Tidak ada keingintahuan khusus tentang Negara ini. Awalnya dia jiper juga saat lembaga pendidikan yang mengurusi homestaynya mengalihkan host homestaynya pada sebuah keluarga di Belfast, setelah host di Manchester, tempat dia homestay dalam rencana semula, tiba-tiba membatalkan kesediaan menjadi host family karena suatu hal. Apalagi dari apa yang dia baca di The Patriot nya Tom Clancy, novel spionase dengan Jack Ryan sebagai karakter utamanya, IRA-IRA atau apapun jenis gerakan separatis di North Ireland ini cukup ekstrem bila beraksi di tanah air mereka.
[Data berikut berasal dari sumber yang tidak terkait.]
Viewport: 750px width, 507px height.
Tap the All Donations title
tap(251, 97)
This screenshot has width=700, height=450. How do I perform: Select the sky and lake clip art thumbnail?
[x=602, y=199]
Tapi panduan wisata yang dia baca setelahnya bikin Arya berubah pikiran. Iming-iming akan keindahan alam Giant Causeway yang katanya saingan Bali banget, bikin dia mengiyakan tawaran pengalihan ini, walau dengan wanti-wanti bejibun yang diberikan Mama.
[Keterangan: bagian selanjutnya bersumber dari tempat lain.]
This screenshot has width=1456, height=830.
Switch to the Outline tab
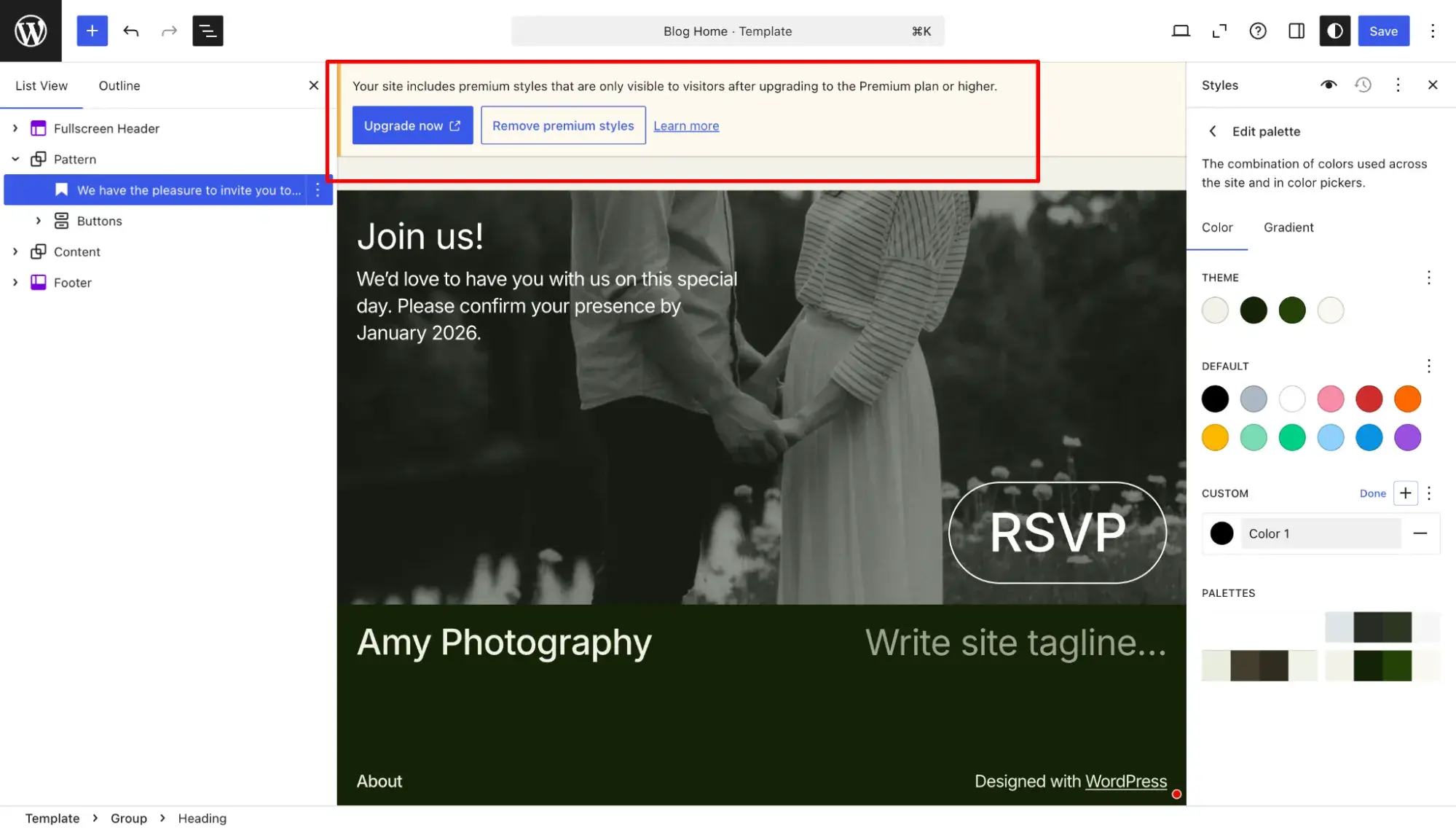[x=119, y=85]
Kembali ke persoalan semula, Arya lupa satu hal.
Pertengahan musim gugur begini, hujan sedang giat-giatnya menyatroni kawasan Eropa Barat, tak terkecuali Irlandia Utara. Dan karena sebab itulah, rencana-rencana, yang pada awalnya Arya pikir brilian dan akan berjalan sangat mulus, harus tersendat-sendat dihadang hujan.
Ini hari keempat homestaynya. Hari pertama mulus, tapi tidak dengan hari kedua dan ketiga. Kacau, cuma itu yang bisa mendefinisikan.
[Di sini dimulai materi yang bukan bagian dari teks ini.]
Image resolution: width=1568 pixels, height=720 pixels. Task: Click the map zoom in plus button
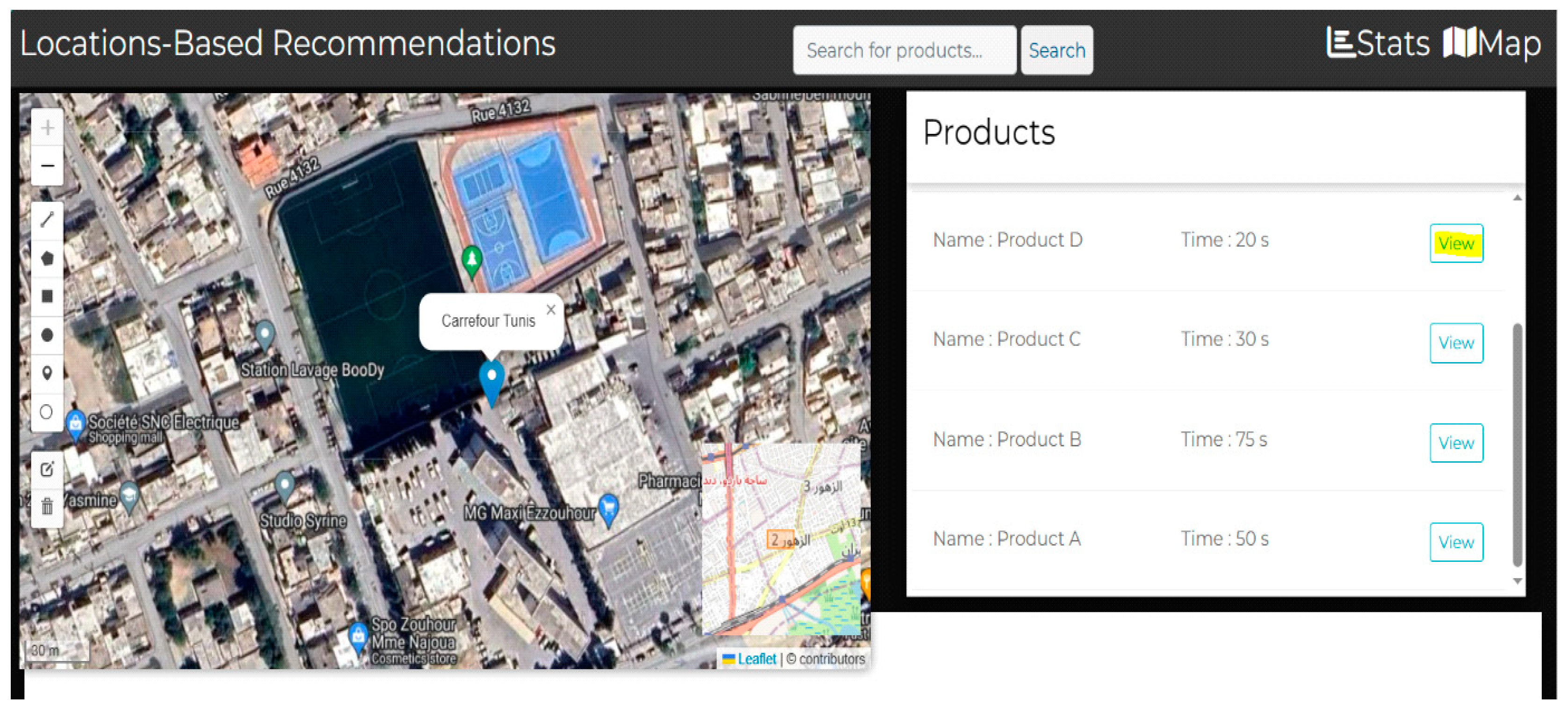click(x=48, y=128)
Basah kuyup saat hiking ke gunung Mourne, dan stuck seharian di Londonderry keesokkan harinya Arya rasa cukup mewakili. Walaupun Arya tak menyangkal juga bahwa ia cukup menikmati aura ‘abad pertengahan’ yang begitu kental mengecap di kota ini.
Dan hari ini rasanya akan berakhir seperti kemarin.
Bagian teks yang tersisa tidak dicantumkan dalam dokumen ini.